§ What the task requires
Quote, word for word, every line starting at the line that contains "Task: Open quick" and ending with the last line of the records; include both of these lines and no others.

Saved entries

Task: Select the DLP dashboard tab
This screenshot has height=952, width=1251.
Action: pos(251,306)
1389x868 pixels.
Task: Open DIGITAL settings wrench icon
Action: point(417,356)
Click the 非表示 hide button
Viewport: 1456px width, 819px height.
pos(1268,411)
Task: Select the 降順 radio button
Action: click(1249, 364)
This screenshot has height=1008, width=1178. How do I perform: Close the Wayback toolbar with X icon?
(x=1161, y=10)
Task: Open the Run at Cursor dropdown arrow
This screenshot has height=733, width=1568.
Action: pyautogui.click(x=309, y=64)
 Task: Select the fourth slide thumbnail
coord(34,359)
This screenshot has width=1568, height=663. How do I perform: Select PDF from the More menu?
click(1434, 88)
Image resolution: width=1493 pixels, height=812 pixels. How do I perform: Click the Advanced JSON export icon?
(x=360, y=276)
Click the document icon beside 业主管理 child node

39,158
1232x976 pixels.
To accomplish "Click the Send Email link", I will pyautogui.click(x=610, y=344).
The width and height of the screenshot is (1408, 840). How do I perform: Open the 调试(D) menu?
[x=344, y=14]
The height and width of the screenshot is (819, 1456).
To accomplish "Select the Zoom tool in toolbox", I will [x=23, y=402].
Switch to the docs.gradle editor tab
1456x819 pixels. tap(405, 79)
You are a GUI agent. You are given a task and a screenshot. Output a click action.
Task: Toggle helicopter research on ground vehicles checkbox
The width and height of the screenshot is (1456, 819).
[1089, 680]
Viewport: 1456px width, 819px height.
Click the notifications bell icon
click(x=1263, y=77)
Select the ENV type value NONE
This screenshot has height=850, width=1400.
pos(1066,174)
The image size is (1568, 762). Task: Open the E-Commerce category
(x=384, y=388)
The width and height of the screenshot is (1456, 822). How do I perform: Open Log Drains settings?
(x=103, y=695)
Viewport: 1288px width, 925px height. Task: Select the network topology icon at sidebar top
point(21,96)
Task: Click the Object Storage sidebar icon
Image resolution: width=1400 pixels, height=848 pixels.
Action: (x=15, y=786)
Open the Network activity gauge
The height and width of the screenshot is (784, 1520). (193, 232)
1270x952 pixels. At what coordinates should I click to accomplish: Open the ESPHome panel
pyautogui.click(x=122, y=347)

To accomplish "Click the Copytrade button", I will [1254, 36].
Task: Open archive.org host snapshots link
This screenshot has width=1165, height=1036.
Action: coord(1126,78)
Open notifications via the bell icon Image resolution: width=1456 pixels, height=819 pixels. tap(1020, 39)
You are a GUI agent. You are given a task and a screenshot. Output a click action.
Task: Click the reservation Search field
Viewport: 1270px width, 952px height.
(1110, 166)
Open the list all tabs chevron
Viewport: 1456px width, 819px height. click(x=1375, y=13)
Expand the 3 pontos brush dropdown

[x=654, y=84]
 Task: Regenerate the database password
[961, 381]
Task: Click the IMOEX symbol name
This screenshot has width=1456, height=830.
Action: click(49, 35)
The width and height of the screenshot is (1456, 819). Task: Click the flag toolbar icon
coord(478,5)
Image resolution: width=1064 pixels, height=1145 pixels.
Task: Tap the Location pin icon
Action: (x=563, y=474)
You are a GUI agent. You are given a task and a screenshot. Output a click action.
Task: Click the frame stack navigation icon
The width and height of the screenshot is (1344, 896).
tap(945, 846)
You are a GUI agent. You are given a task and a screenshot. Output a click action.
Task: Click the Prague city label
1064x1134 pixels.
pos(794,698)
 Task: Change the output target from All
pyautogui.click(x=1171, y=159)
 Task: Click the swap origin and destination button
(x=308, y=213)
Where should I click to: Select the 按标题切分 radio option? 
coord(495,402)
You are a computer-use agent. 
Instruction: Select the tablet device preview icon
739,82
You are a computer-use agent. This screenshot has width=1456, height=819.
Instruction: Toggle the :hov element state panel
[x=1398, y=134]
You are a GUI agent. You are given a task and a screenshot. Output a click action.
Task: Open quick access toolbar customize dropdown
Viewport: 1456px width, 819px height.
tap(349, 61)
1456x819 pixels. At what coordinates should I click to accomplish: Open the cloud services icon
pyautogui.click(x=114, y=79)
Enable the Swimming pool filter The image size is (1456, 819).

§ The completed task
Task: Open quick access toolbar customize dropdown
Viewport: 1456px width, 819px height.
tap(349, 61)
1456x819 pixels. At what coordinates should I click to accomplish: Open the cloud services icon
pyautogui.click(x=114, y=79)
Enable the Swimming pool filter The image size is (1456, 819).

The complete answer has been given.